I still wonder at CRASH’s comment of the time ‘it will be easy to complete and I will probably get bored with it’ — after 2½ years I still can’t clear the 30 zones and get the bomb to its destination within the time limit.

But Highway Encounter looks great (better, in fact, than its sequel — Vortex’s Alien Highway, 88% Issue 29) and would probably still sell as a budget game.

66%

QUAZATRON
Hewson

94% Issue 29

Quazatron screenshot

Successful fusion: there are strategy and arcade elements to grapple with in Quazatron

As Klepto, a psychotic young droid with a penchant for taking things apart, you have been volunteered to get the mutant droids out of Quazatron, a multilevelled underground citadel of ramps and lifts.

Klepto starts with a measly pulse laser but can collect extra weaponry by ramming other droids and entering a grapple sequence — really a subgame.

A feat of strategy and reflexes decides who wins the grappling duel.
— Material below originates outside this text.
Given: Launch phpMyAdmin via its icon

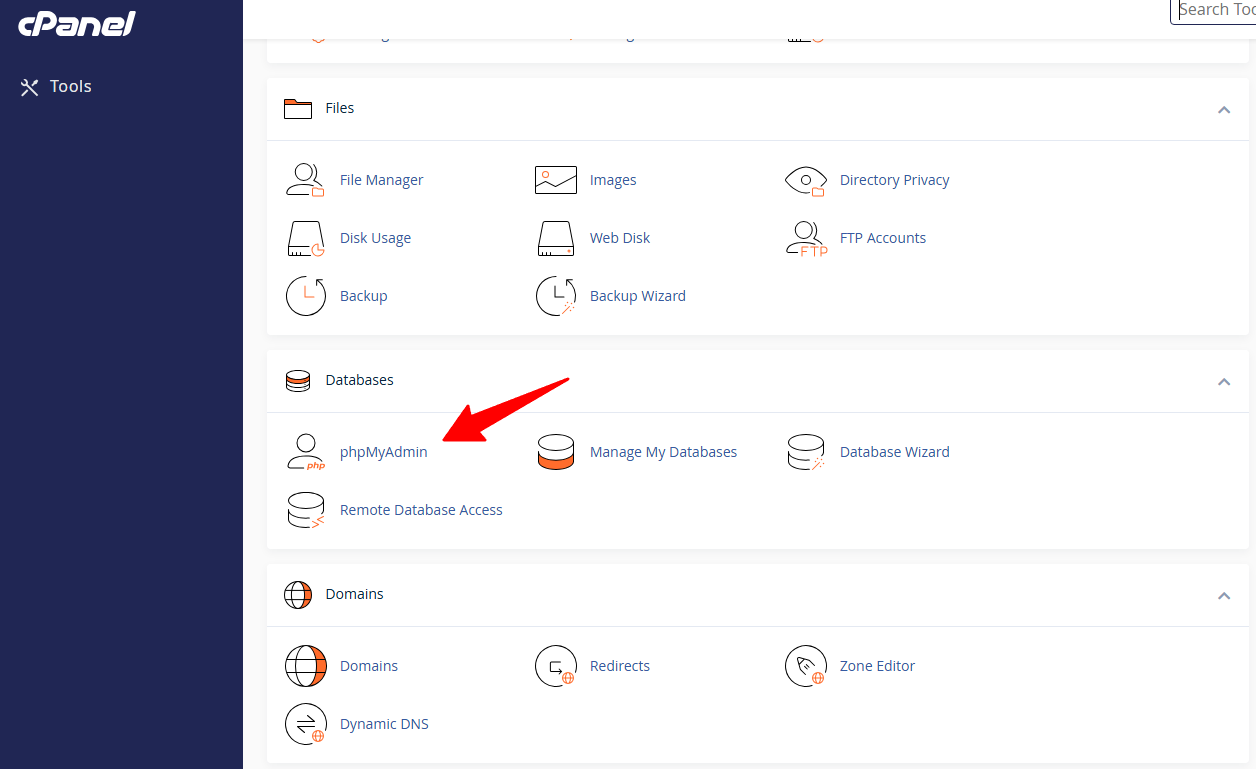Looking at the screenshot, I should tap(306, 452).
If you successfully grapple another droid you can take any available weapon. If you lose, the consequences are usually fatal. As you upgrade your weapons you can take on ever more powerful opponents, till you become the top dog — and then it’s time to move on to the next citadel.

Quazatron is a true masterpiece,’ said CRASH at the time, and the comment is still valid. Apart from the rather jerky scrolling everything is faultless: the graphics, the music, the FX and the gameplay. Quazatron is a successful fusion of strategy and arcade and deserves all the recognition it’s had.

81%

ROGUE TROOPER
Piranha

79% Issue 36

This licence is based on the early Rogue Trooper stories from the comic 2000AD. Rogue is, as usual, trudging around Nu Earth, this time looking for the eight vid-tapes which show how the Traitor organised the destruction of the rest of the GIs (you have to know the strip to follow the scenario, really).

Nu Earth, which seems to have shrunk a little in the conversion from comic to computer, is patrolled by Norts and littered with ammo, med-packs — and, of course, the tapes. And Rogue’s biochipped buddies Gunnar, Helm and Bagman give onscreen advice which isn’t always particularly useful. (Gunnar rarely says anything more inspiring than ‘Let’s grease some more Nort scum’).

When all the evidence has been collected, Rogue can return to the shuttle and wait for Cam Kennedy to draw him some more identical stories (oops! that just slipped out).

Despite the extremely tacky presentation, this is an enjoyable game. It’s not hard to win, which may put some off, but it provides relaxing therapy when you need your confidence boosted a little. The graphics are detailed, varied and recognisable, and though the colour washes are used simply they add interest.

Perhaps Rogue Trooper’s strongest point is the atmosphere generated by the graphics and the comments; it is, surprisingly, the most faithful 2000AD conversion yet.